Registers a new workflow type and its configuration settings in the specified domain.
The retention period for the workflow history is set by the RegisterDomain action.
Access Control
You can use IAM policies to control this action's access to Amazon SWF resources as follows:
If the caller does not have sufficient permissions to invoke the action, or the parameter values fall outside the specified constraints, the action fails. The associated event attribute's cause parameter will be set to OPERATION_NOT_PERMITTED. For details and example IAM policies, see Using IAM to Manage Access to Amazon SWF Workflows .
See also: AWS API Documentation
:example: response = client.register_workflow_type(
domain='string',
name='string',
version='string',
description='string',
defaultTaskStartToCloseTimeout='string',
defaultExecutionStartToCloseTimeout='string',
defaultTaskList={
'name': 'string'
},
defaultTaskPriority='string',
defaultChildPolicy='TERMINATE'|'REQUEST_CANCEL'|'ABANDON',
defaultLambdaRole='string'
)
:type domain: string
:param domain: [REQUIRED]
The name of the domain in which to register the workflow type.
:type name: string
:param name: [REQUIRED]
The name of the workflow type.
The specified string must not start or end with whitespace. It must not contain a : (colon), / (slash), | (vertical bar), or any control characters (u0000-u001f | u007f - u009f). Also, it must not contain the literal string quotarnquot.
:type version: string
:param version: [REQUIRED]
The version of the workflow type.
Note
The workflow type consists of the name and version, the combination of which must be unique within the domain. To get a list of all currently registered workflow types, use the ListWorkflowTypes action.

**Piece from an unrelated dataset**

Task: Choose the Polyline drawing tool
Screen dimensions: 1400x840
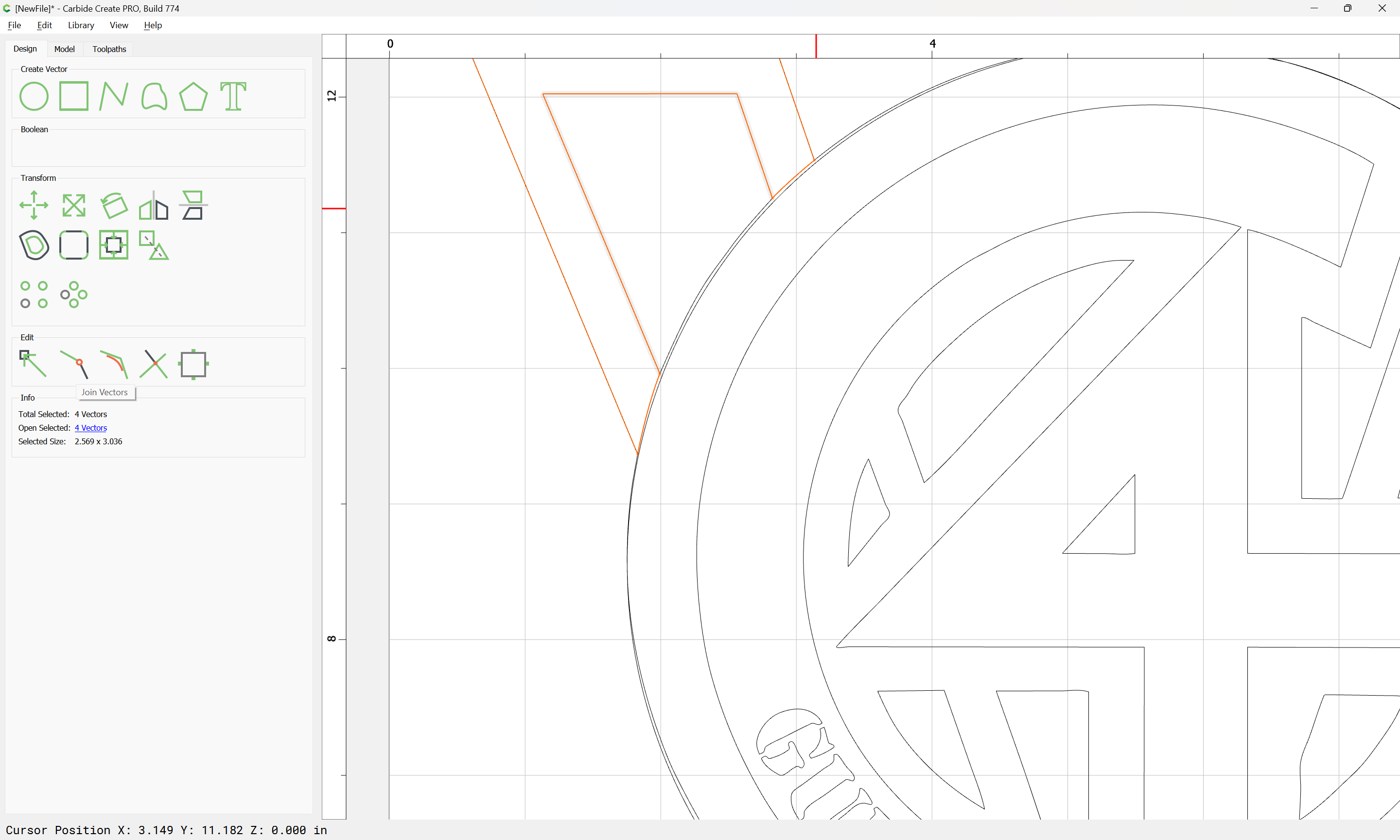Action: [x=114, y=96]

The specified string must not start or end with whitespace. It must not contain a : (colon), / (slash), | (vertical bar), or any control characters (u0000-u001f | u007f - u009f). Also, it must not contain the literal string quotarnquot.
:type description: string
:param description: Textual description of the workflow type.
:type defaultTaskStartToCloseTimeout: string
:param defaultTaskStartToCloseTimeout: If set, specifies the default maximum duration of decision tasks for this workflow type. This default can be overridden when starting a workflow execution using the StartWorkflowExecution action or the StartChildWorkflowExecution decision.

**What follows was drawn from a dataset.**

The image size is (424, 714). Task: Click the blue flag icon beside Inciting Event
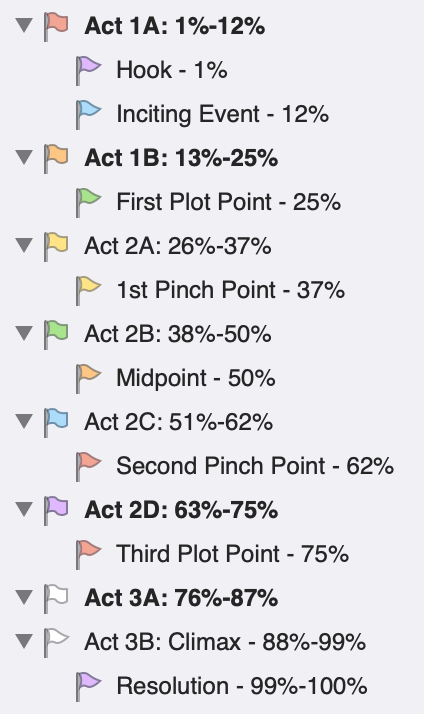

The duration is specified in seconds; an integer greater than or equal to 0. The value 'NONE' can be used to specify unlimited duration.
:type defaultExecutionStartToCloseTimeout: string
:param defaultExecutionStartToCloseTimeout: If set, specifies the default maximum duration for executions of this workflow type. You can override this default when starting an execution through the StartWorkflowExecution action or StartChildWorkflowExecution decision.
The duration is specified in seconds; an integer greater than or equal to 0. Unlike some of the other timeout parameters in Amazon SWF, you cannot specify a value of 'NONE' for defaultExecutionStartToCloseTimeout ; there is a one-year max limit on the time that a workflow execution can run. Exceeding this limit will always cause the workflow execution to time out.
:type defaultTaskList: dict
:param defaultTaskList: If set, specifies the default task list to use for scheduling decision tasks for executions of this workflow type. This default is used only if a task list is not provided when starting the execution through the StartWorkflowExecution action or StartChildWorkflowExecution decision.
name (string) -- [REQUIRED]The name of the task list.
:type defaultTaskPriority: string
:param defaultTaskPriority: The default task priority to assign to the workflow type. If not assigned, then '0' will be used. Valid values are integers that range from Java's Integer.MIN_VALUE (-2147483648) to Integer.MAX_VALUE (2147483647). Higher numbers indicate higher priority.
For more information about setting task priority, see Setting Task Priority in the Amazon Simple Workflow Developer Guide .
:type defaultChildPolicy: string
:param defaultChildPolicy: If set, specifies the default policy to use for the child workflow executions when a workflow execution of this type is terminated, by calling the TerminateWorkflowExecution action explicitly or due to an expired timeout. This default can be overridden when starting a workflow execution using the StartWorkflowExecution action or the StartChildWorkflowExecution decision.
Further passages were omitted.